Please state how many lines of the data contain "Click". The number by itself is enough.

▶ Information provided:
▶
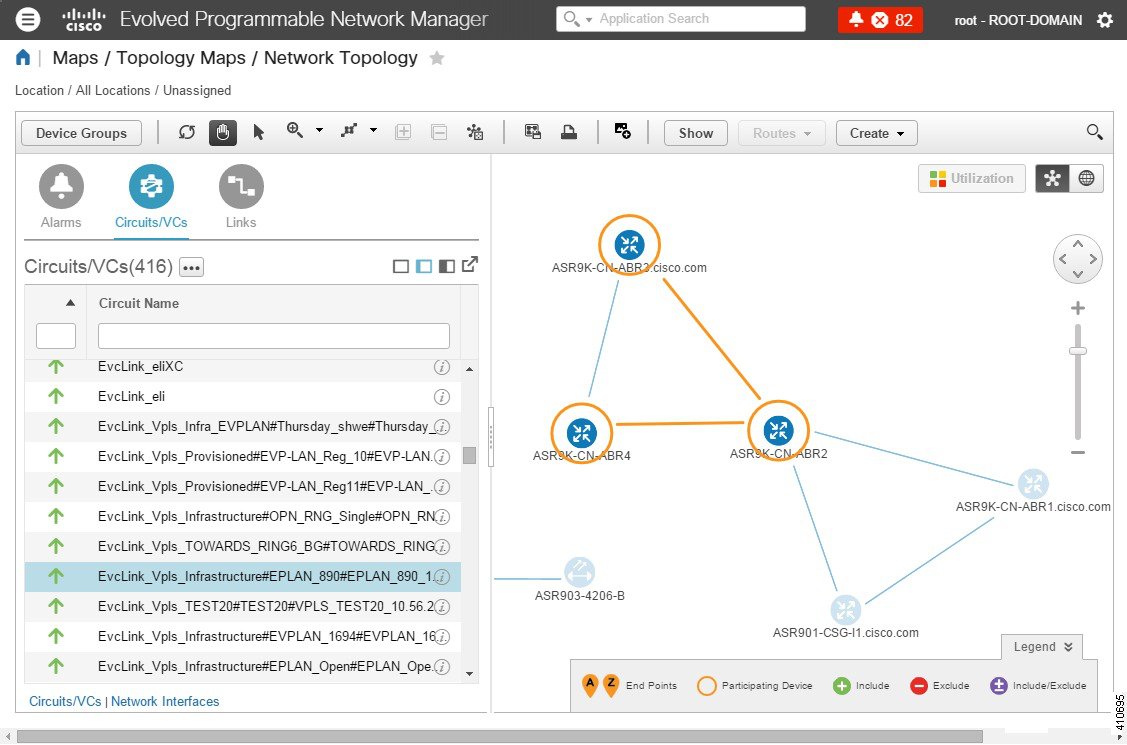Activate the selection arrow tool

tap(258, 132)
◀
▶
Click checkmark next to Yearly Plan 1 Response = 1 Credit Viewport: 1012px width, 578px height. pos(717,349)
◀
▶
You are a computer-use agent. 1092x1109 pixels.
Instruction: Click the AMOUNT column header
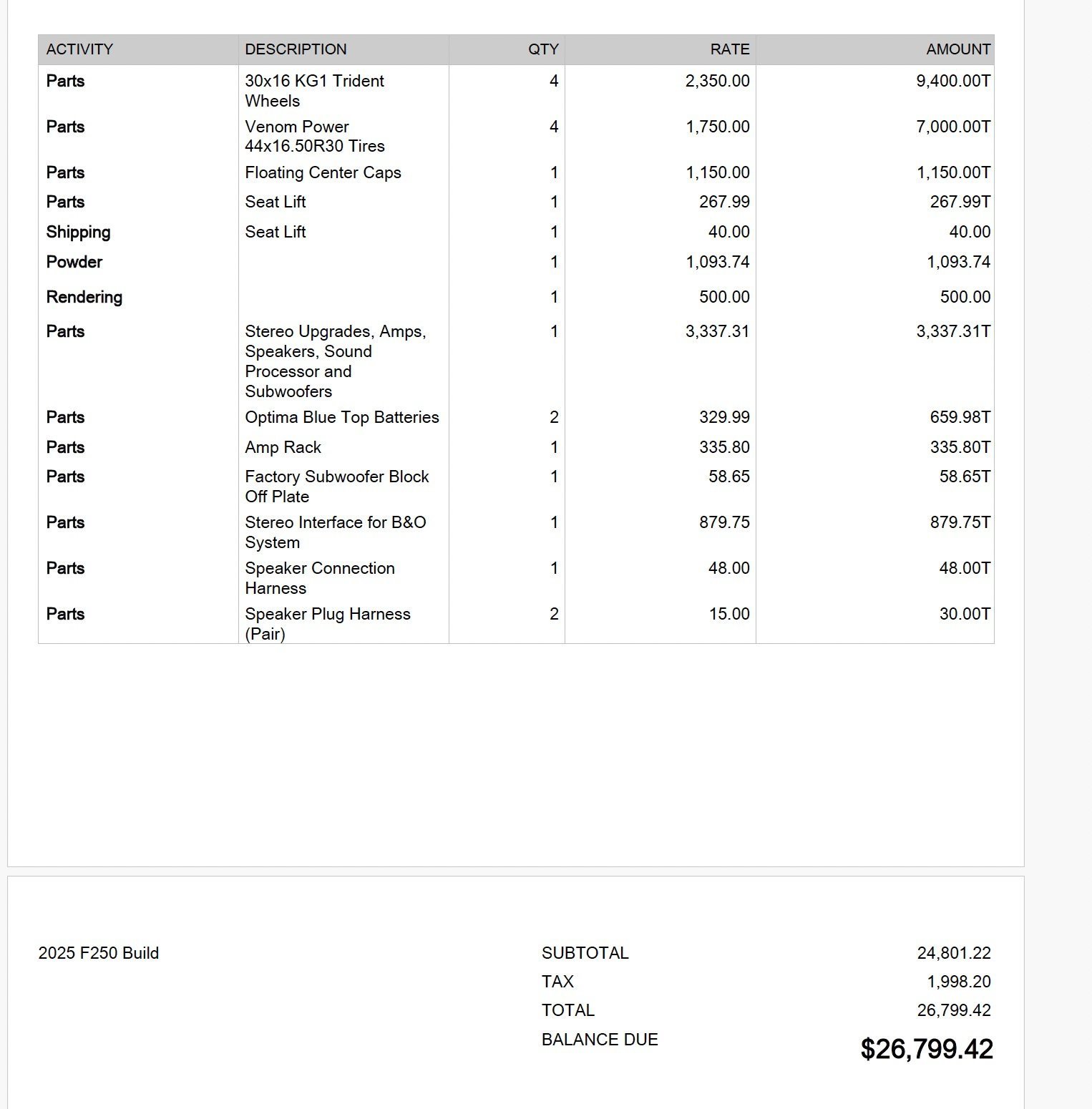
◀
▶ Task answer: 2